I have a question for you, Animan. To many of us "white guys" it always appears that the minority groups like NAACP want to segrgate themselves from all other groups because they're always the first to slap these PC names on themselves instead of medling with everyone else. Does it seem that way to you too as being part of that community? I had this class in college where the proffesor was completely like that and he even griped about good things. For example he said every time a black person wins and Oscar it's a slap in the face to their community. Do most black people really feel that way or is that just the very noisy minority?

Song of the South not only makes white people look stupid, but Uncle Remus is portrayed as the wisest man on the plantation. All the white folks respect him and they all go to him for advice. I think it's a shame there are people who find this offensive. They say the black people in the film are slaves but the film clearly takes place after that period. And being historically accurate, many former slaves did stay on at their plantations if they were treated well and it's clear that the people in this film are. I think it's all just complaining over nothing and by this point the film has this huge reputation that when people actually see it that are expecting this big racist parade will be very disapointed.
——————————
**Task list**.
a. Answer these questions from the Song of the South discussion.
(i) To whom does the writer address a question?
(ii) What did the professor say about a black person winning an Oscar?
(iii) Who is portrayed as the wisest man on the plantation?
b. Transcribe the part of the Song of the South discussion starting with "Song of the" and going on through "be very disapointed.".
c. Go on with the Song of the South discussion from the point where it stops.
——————————
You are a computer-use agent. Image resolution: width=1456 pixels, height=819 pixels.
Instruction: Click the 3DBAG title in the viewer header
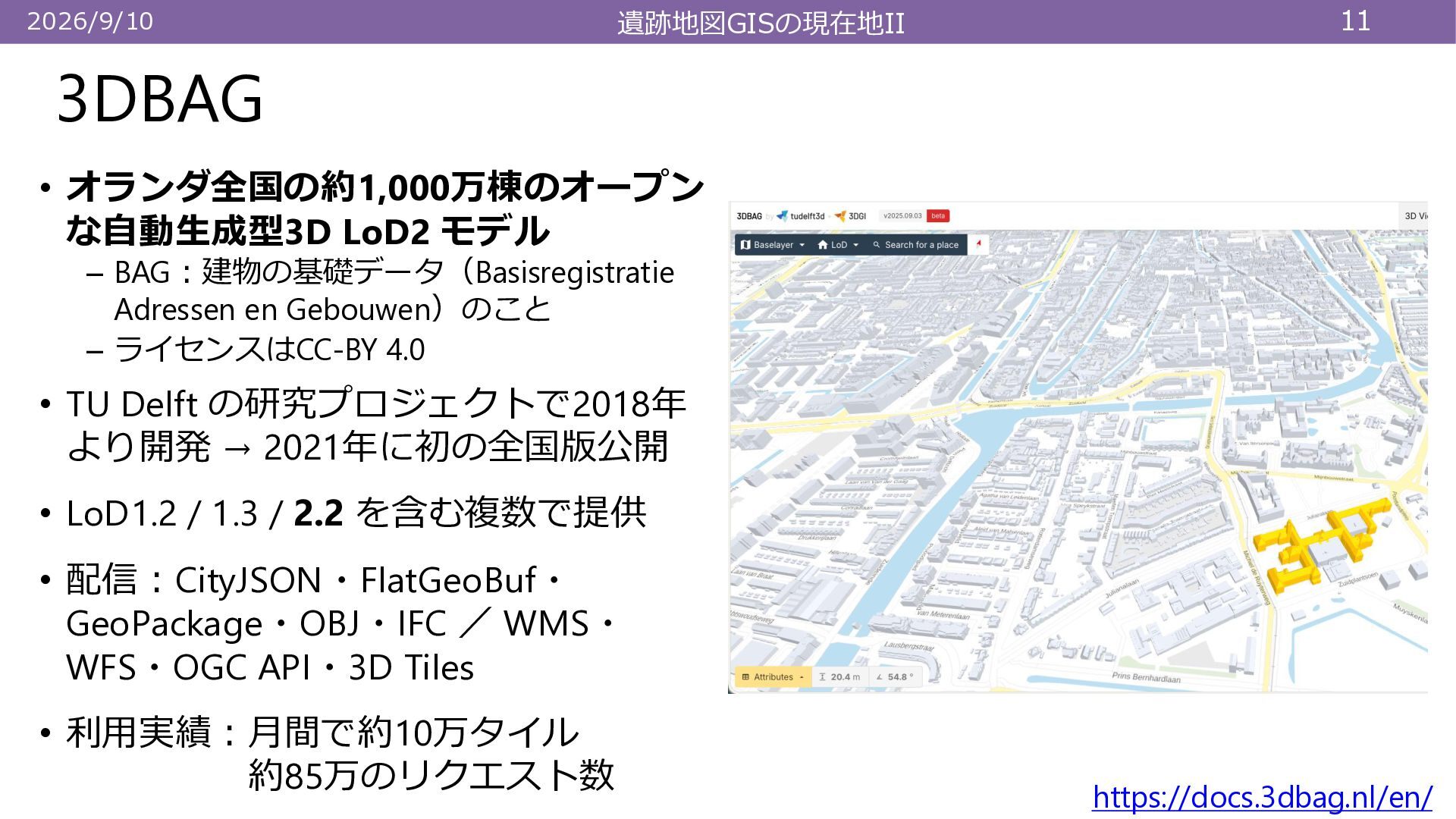point(749,216)
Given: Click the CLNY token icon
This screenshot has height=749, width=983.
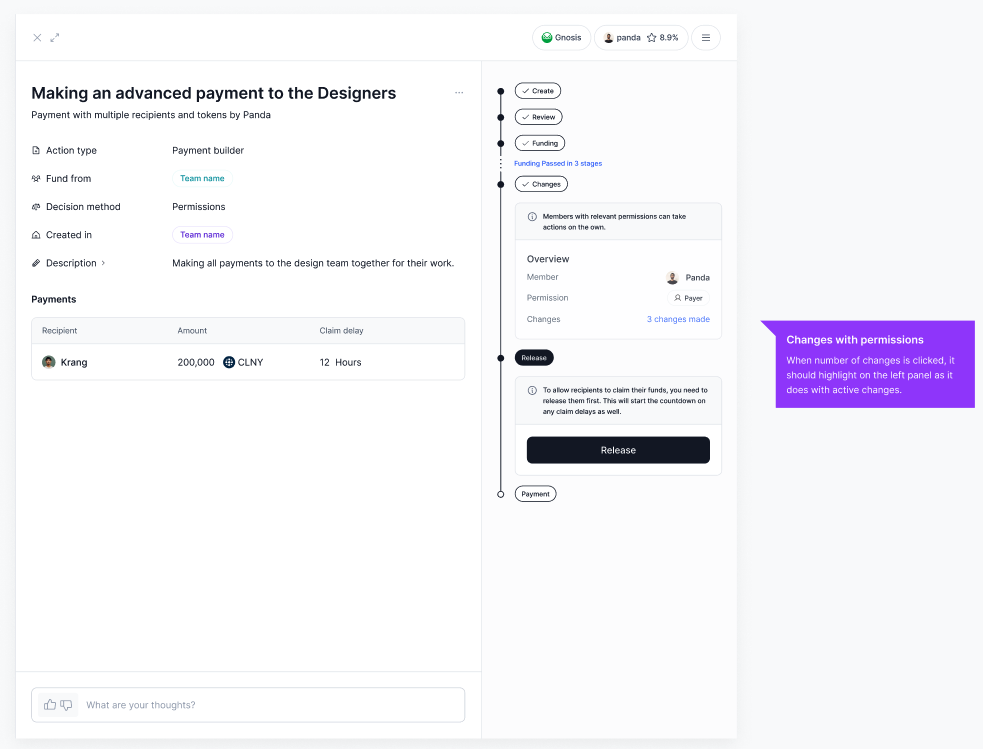Looking at the screenshot, I should (229, 362).
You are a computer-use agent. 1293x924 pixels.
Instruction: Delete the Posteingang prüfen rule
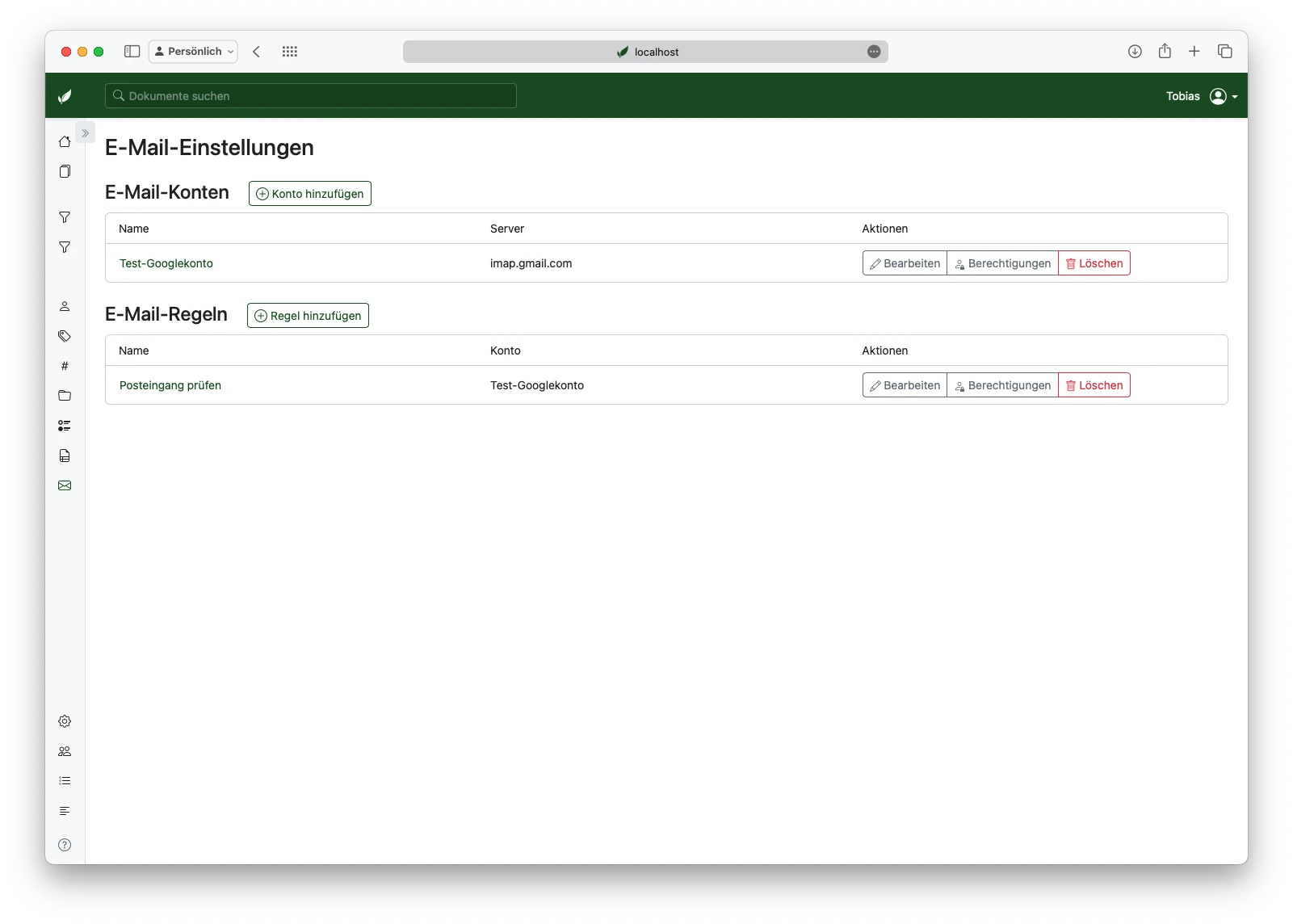pyautogui.click(x=1094, y=385)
——————————
**Responses in order**.
a.
(i) Animan
(ii) That every time a black person wins an Oscar, it's a slap in the face to their community.
(iii) Uncle Remus

b.
Song of the South not only makes white people look stupid, but Uncle Remus is portrayed as the wisest man on the plantation. All the white folks respect him and they all go to him for advice. I think it's a shame there are people who find this offensive. They say the black people in the film are slaves but the film clearly takes place after that period. And being historically accurate, many former slaves did stay on at their plantations if they were treated well and it's clear that the people in this film are. I think it's all just complaining over nothing and by this point the film has this huge reputation that when people actually see it that are expecting this big racist parade will be very disapointed.

c.
I also think it's funny how anal Disney gets about PC stuff. They actully have a disclaimer on a Mickey cartoon where the lights go out and you see his face and he yells "Mame!" That's all he does! But they give it a 2 minute intro for fear it will offend. I have a friend who studies the old cartoons and you know what? Most of those old early B&W characters were supposed to be black characters. I bet Disney would cringe at the thought of that becoming public knowledge. The early Mickey was fun loving, naughty, and at times edgy. Then he just became a boring white guy.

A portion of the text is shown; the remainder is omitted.